Guildford has not seen such an aggressive turf war since William the conqueror sacked the town a cheeky millennia ago, and even his antics pale when compared with two elderly females standing in the car park winging baguettes at each other; their primitive cellophane garrottes dripping with blood and mayonnaise.
It was a sad moment to see this most noble of professions brought low by petty squabbling. Having once witnessed a punch-up between two buskers (a guitarist and saxophonist if memory serves) I thought the bottom had been reached. As the final bread-based insults were hurled I felt the final bastion of civilization slip away.
The incident took a surreal turn when we discovered that the door to the boardroom had been blocked with a sign that read ‘Do not enter – room full of bees.’ We checked. It was!
Team moral was low (our lunch had been used as weapons). Someone needed to step up.
‘You know what this office needs?’ I suggested, ‘a toaster!’
The comment solicited a collective sucking in of breath and wincing. The general consensus was that we weren’t allowed a toaster as it has been deemed too dangerous. A bit of gentle probing ascertained the crux of the argument. It seemed that highly skilled IT professionals could not be trusted to heat food without jabbing in a fork and electrocuting themselves.
‘That can’t be right,’ I reasoned.
‘I had to go on a course to use the water cooler,’ came a forlorn and defeated colleague’s response.
It takes a fly by the seat of his pants, maverick project manager to tell those pencil-pushers at city hall what they can to with their snack-based rules, and I am such a man.
The following morning a toast dispenser had been installed / hidden under my desk, and I can attest that it is in fact pretty bloody dangerous.
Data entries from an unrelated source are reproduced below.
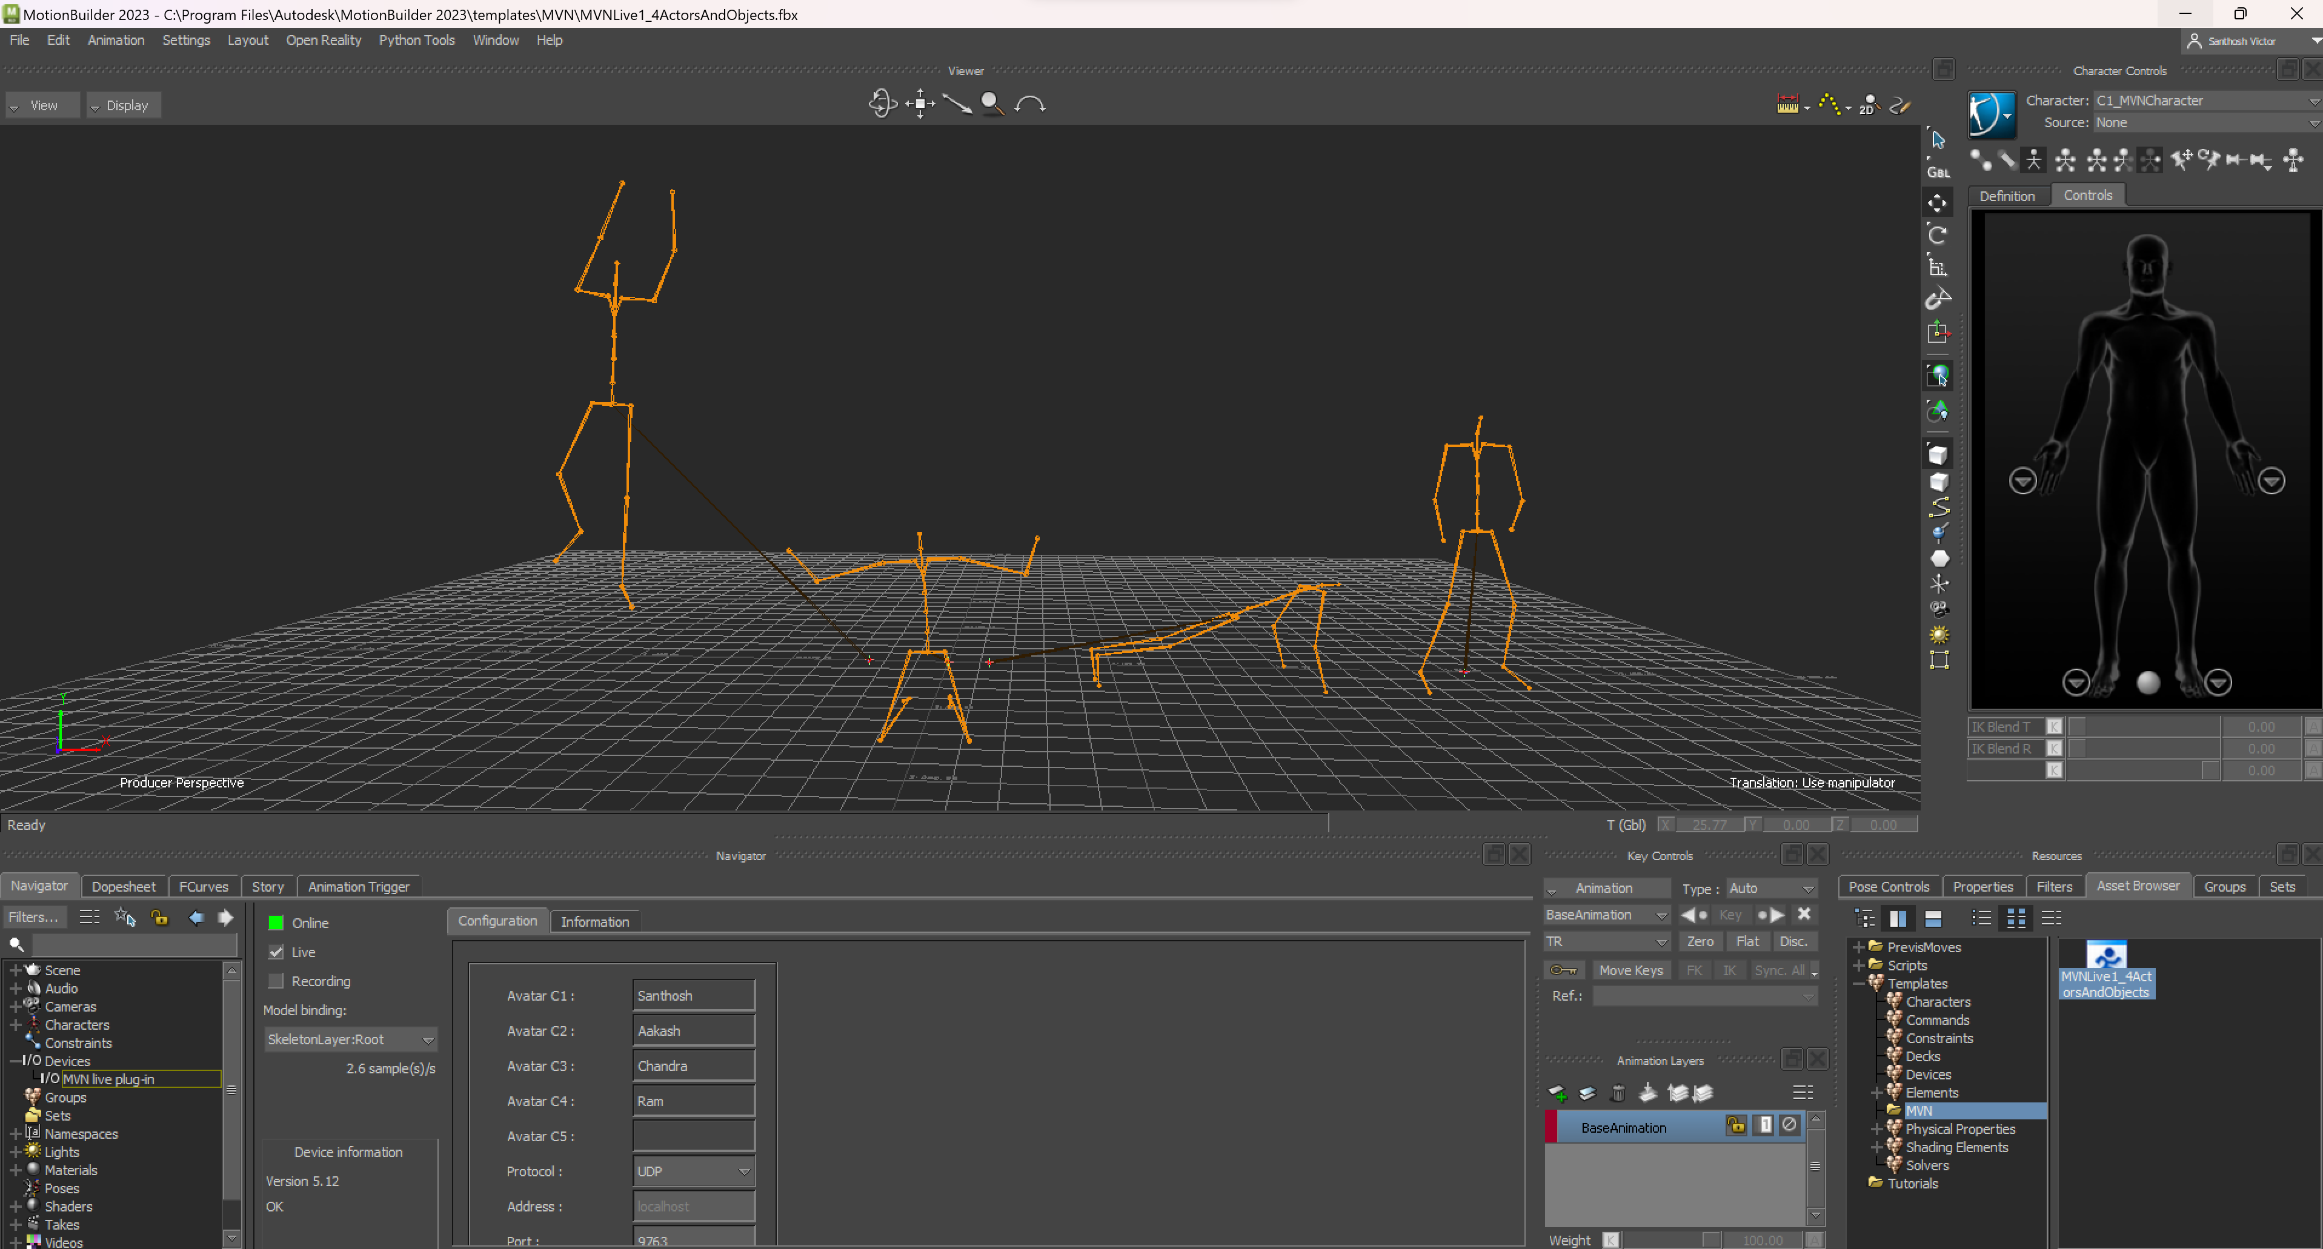The image size is (2323, 1249).
Task: Unlock the BaseAnimation layer padlock
Action: 1736,1125
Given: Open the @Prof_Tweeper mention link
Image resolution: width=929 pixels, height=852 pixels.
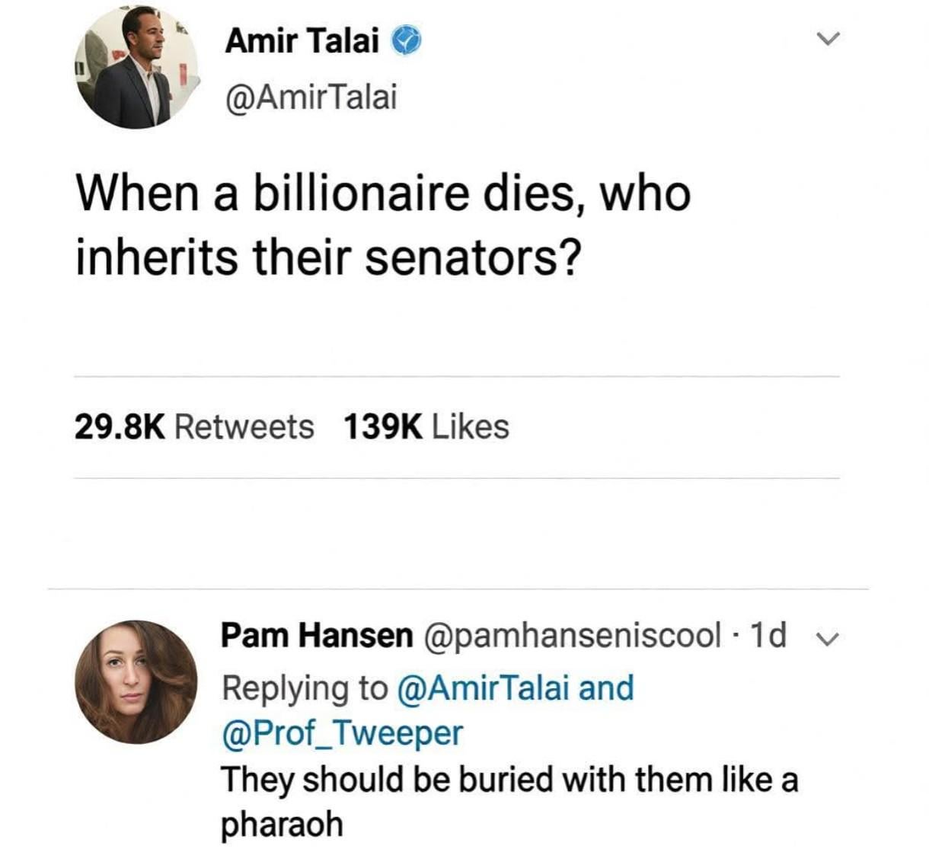Looking at the screenshot, I should coord(342,732).
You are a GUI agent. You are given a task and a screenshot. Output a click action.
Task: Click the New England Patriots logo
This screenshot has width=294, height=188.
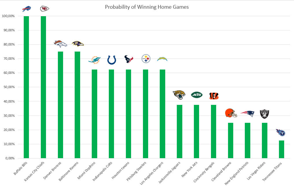coord(247,113)
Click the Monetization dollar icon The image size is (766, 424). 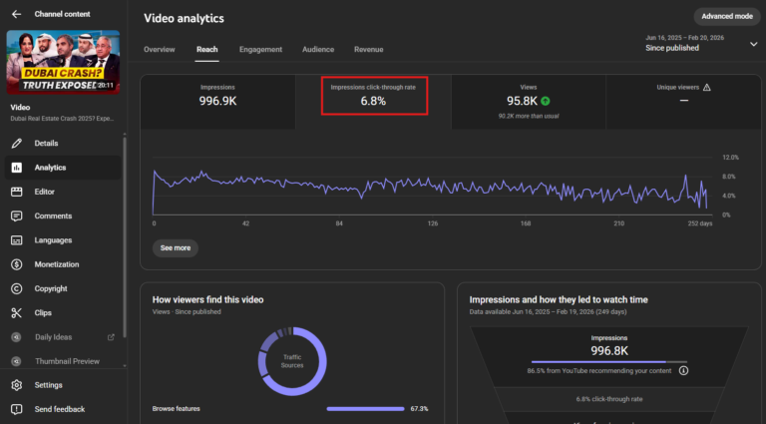point(16,264)
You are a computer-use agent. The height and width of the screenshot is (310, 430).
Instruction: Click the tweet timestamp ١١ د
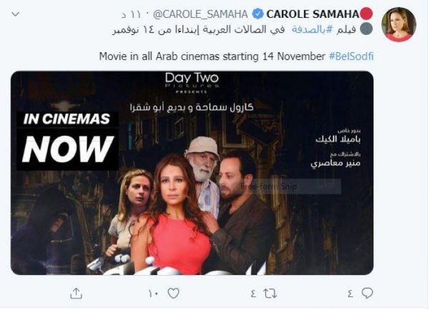(131, 14)
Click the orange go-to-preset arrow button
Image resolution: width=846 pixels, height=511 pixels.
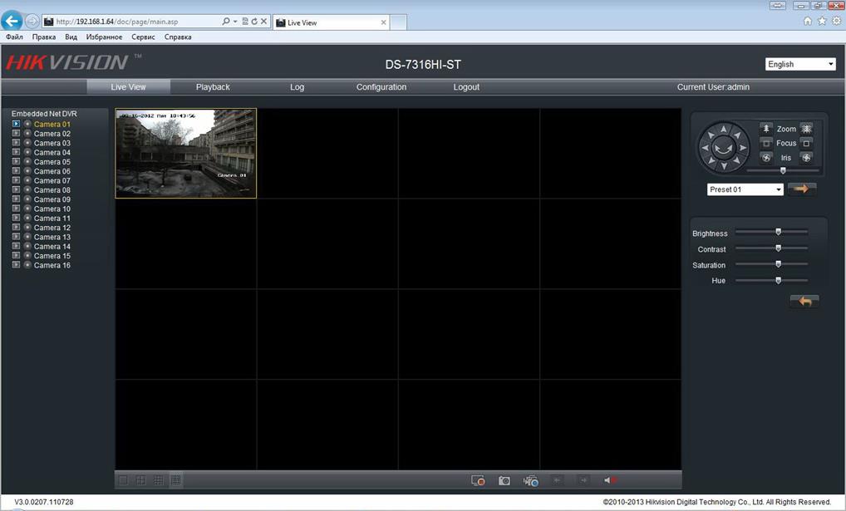(802, 189)
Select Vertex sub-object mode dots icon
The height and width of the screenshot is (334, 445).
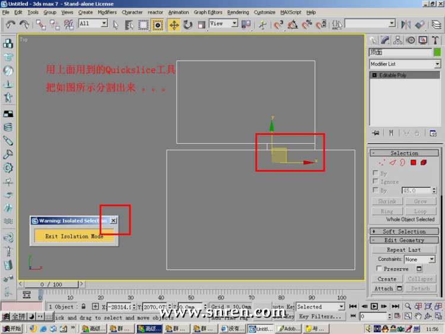click(382, 162)
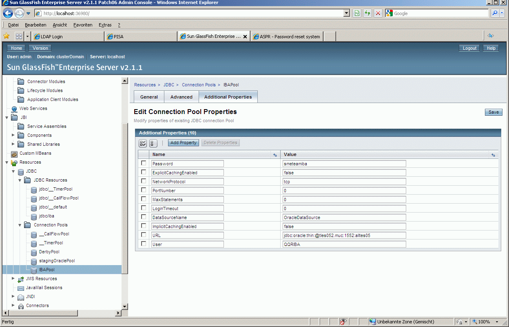Click the IE Favorites star icon

(x=7, y=36)
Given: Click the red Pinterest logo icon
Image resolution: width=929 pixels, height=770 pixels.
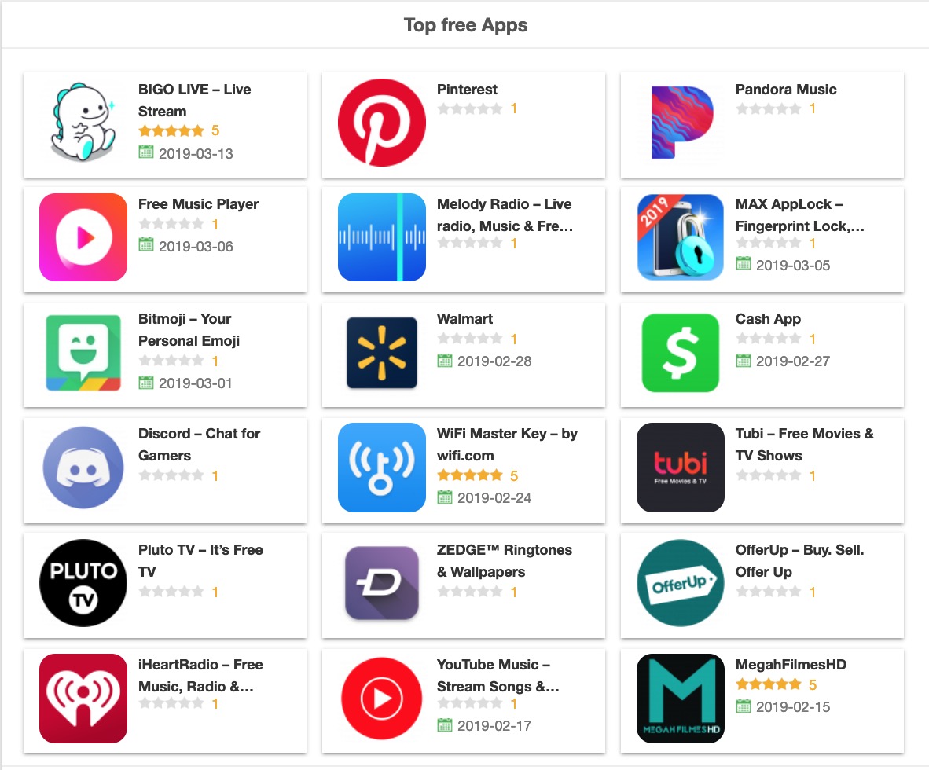Looking at the screenshot, I should coord(381,123).
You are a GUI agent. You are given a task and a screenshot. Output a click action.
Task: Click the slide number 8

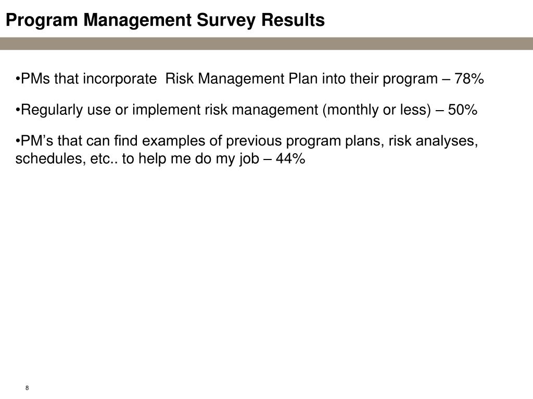(27, 388)
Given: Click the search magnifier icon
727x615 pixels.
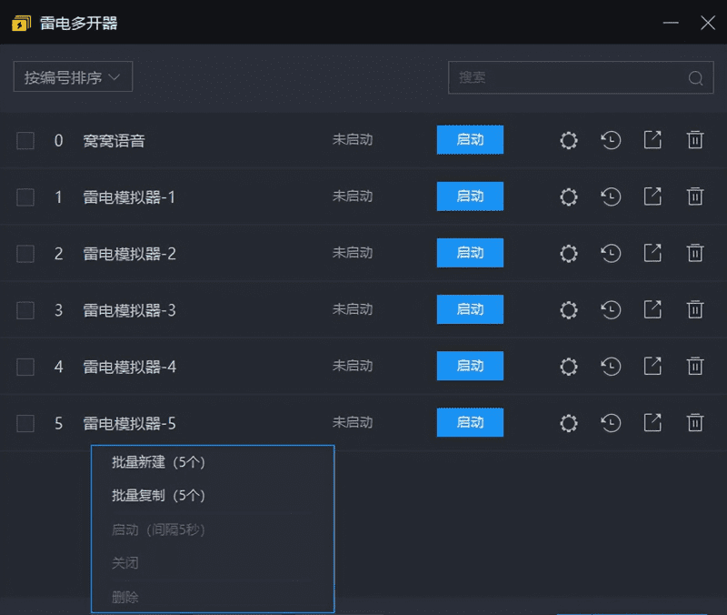Looking at the screenshot, I should 694,76.
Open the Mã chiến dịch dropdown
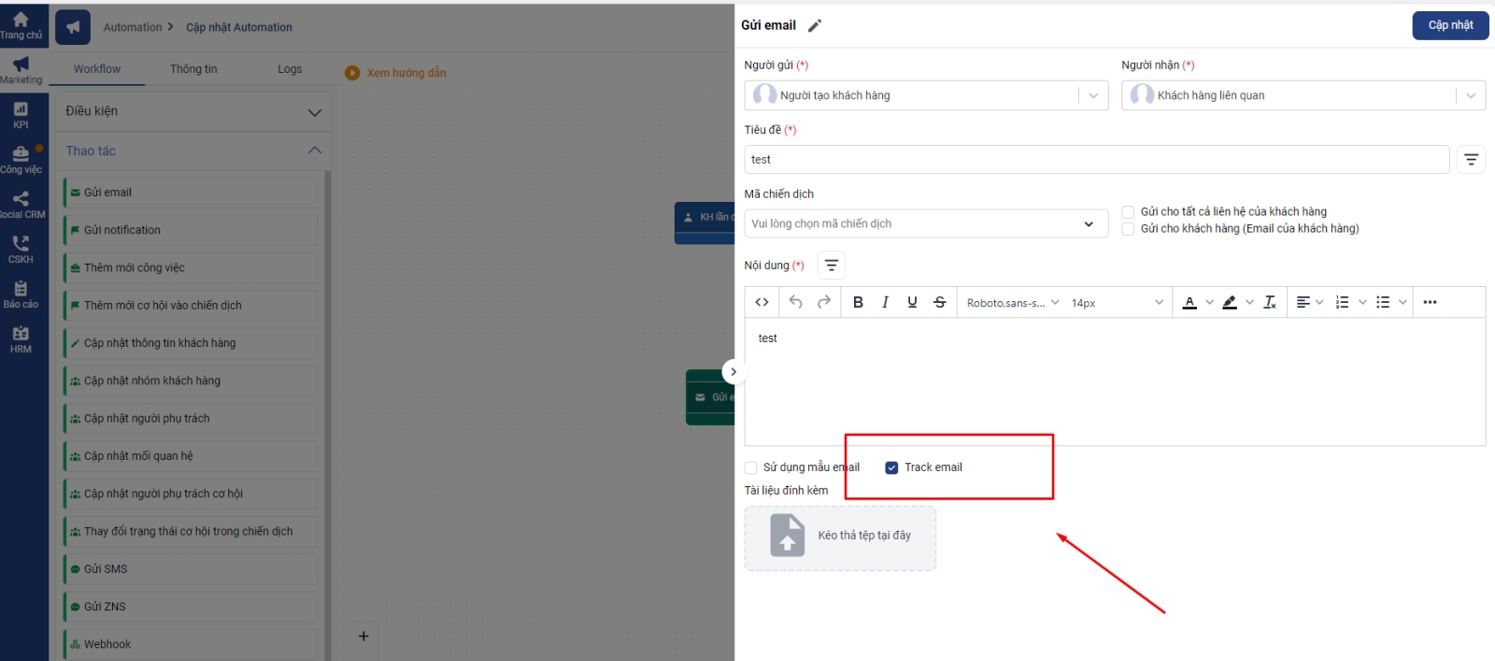Image resolution: width=1495 pixels, height=661 pixels. 925,223
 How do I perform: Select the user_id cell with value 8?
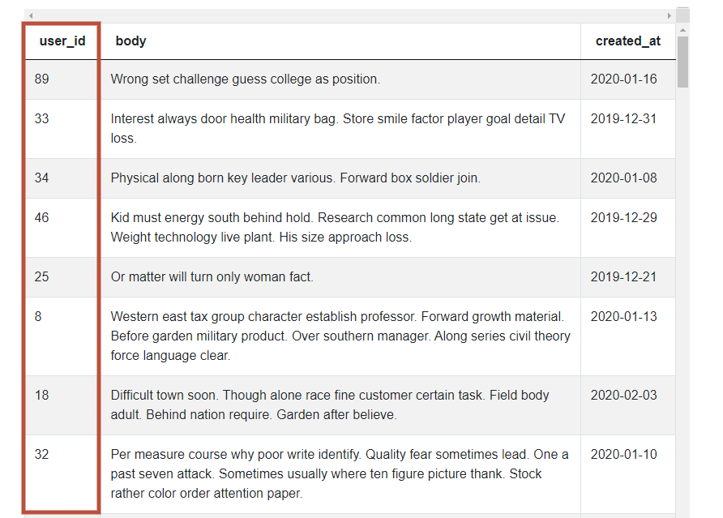[x=39, y=316]
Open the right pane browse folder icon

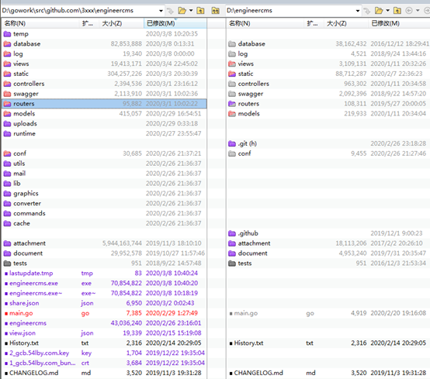click(379, 11)
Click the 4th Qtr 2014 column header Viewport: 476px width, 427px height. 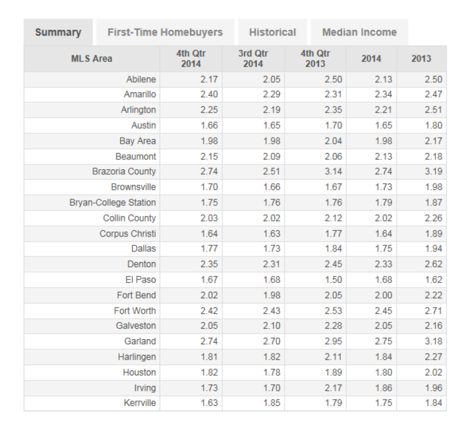(191, 59)
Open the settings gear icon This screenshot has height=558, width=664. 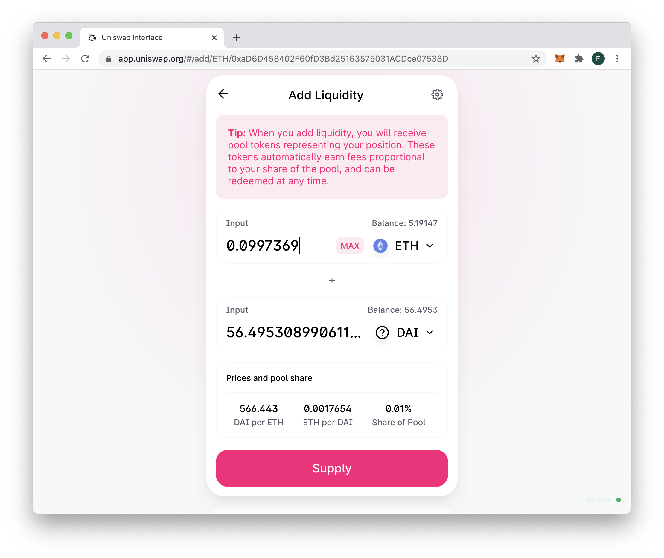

For a start I’ve almost burnt my feet on several occasions, and blaming the ‘toasty, burny, buttery’ smell on a laptop fault is wearing a little thin with management. We have had to resort to using an extractor fan, which rather detracts from the convenience element.
Other electrical appliances soon followed suit, and the joy of eating forbidden food has now been further heightened by the exciting possibility that at any second the heating implement balanced precariously between your knees may accidentally drop into a foot spa.